# Lots of articles about Sirius XM Business Meeting that took place today



## Dolly (Jan 30, 2007)

Since my link posting has not gone well recently. I will just share some of what I have read in Google News. If links are wanted, I hope Mr. King or some other person will be able to do that. Sirius XM saw revenues and subscribers jump compared to last year, but the writer of this story doesn't think that will last due to the auto industry problems. And the company is still losing money, but has cut the loses. The shareholders approved issuance of additional shares to 3.5 billion and a reverse split of between 1 for 10 to 1 for 50 by Dec. 2009. In the stories I have read I noticed some interesting things--subs. were said to be up, but the sub. total was said to be 18.5 million. I had thought the total before was 19 million  Also it was said in a story that the average income of a Sirius XM sub was $80,000 :eek2: The service was called a "luxury item". We are on a fixed income that isn't ANYWHERE even REMOTELY close to that figure and we can afford Sirius XM. The very worse news was that the writers of the stories I read still don't think the company will make it  NOTE: There were a lot of stories and I didn't read them all. May be some of the stories were more positive, but none of the ones I read were


----------



## Greg Alsobrook (Apr 2, 2007)

Highlight link... Right click... Click "Copy".... Right click when you're typing thread... Click "Paste"


----------



## Dolly (Jan 30, 2007)

AirRocker said:


> Highlight link... Right click... Click "Copy".... Right click when you're typing thread... Click "Paste"

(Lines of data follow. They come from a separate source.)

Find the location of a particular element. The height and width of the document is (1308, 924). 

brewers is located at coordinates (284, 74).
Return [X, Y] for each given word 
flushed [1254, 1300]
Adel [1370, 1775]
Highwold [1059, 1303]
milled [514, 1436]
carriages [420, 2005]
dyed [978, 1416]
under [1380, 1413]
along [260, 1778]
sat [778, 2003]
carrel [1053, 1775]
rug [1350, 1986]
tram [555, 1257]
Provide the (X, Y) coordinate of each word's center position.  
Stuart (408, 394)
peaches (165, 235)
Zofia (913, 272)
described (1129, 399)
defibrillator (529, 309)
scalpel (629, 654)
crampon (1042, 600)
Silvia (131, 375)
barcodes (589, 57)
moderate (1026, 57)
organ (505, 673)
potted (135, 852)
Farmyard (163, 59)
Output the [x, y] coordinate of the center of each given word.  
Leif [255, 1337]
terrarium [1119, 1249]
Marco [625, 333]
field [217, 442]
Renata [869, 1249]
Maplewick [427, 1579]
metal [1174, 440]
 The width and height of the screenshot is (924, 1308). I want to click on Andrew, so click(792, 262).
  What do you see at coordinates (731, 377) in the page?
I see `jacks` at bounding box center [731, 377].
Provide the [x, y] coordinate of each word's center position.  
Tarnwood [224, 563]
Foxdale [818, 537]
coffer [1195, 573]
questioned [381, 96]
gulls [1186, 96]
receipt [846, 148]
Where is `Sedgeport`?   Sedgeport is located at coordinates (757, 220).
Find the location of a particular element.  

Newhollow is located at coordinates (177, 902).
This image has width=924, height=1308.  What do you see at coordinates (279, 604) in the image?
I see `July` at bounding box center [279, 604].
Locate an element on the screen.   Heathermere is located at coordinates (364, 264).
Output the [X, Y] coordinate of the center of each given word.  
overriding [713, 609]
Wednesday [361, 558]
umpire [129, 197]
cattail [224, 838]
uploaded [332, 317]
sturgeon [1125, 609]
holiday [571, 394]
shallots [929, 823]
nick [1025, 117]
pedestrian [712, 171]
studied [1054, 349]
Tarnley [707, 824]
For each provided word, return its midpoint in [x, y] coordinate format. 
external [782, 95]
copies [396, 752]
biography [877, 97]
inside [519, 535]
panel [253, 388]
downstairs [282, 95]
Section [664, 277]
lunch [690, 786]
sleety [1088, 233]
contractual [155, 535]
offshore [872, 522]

That's what you do with a PC. I don't have a PC. I have an MSNTV2. Don't worry if you have never heard of it--few people have :lol: You can Cut, Copy, and Paste with it, but it is more complicated than on a PC. So I just type the link in the post. But my problem has been lately I would read a story get the link and post it, but when I hit on the link to make sure it was correct I got the message the page you are looking for is no longer available


----------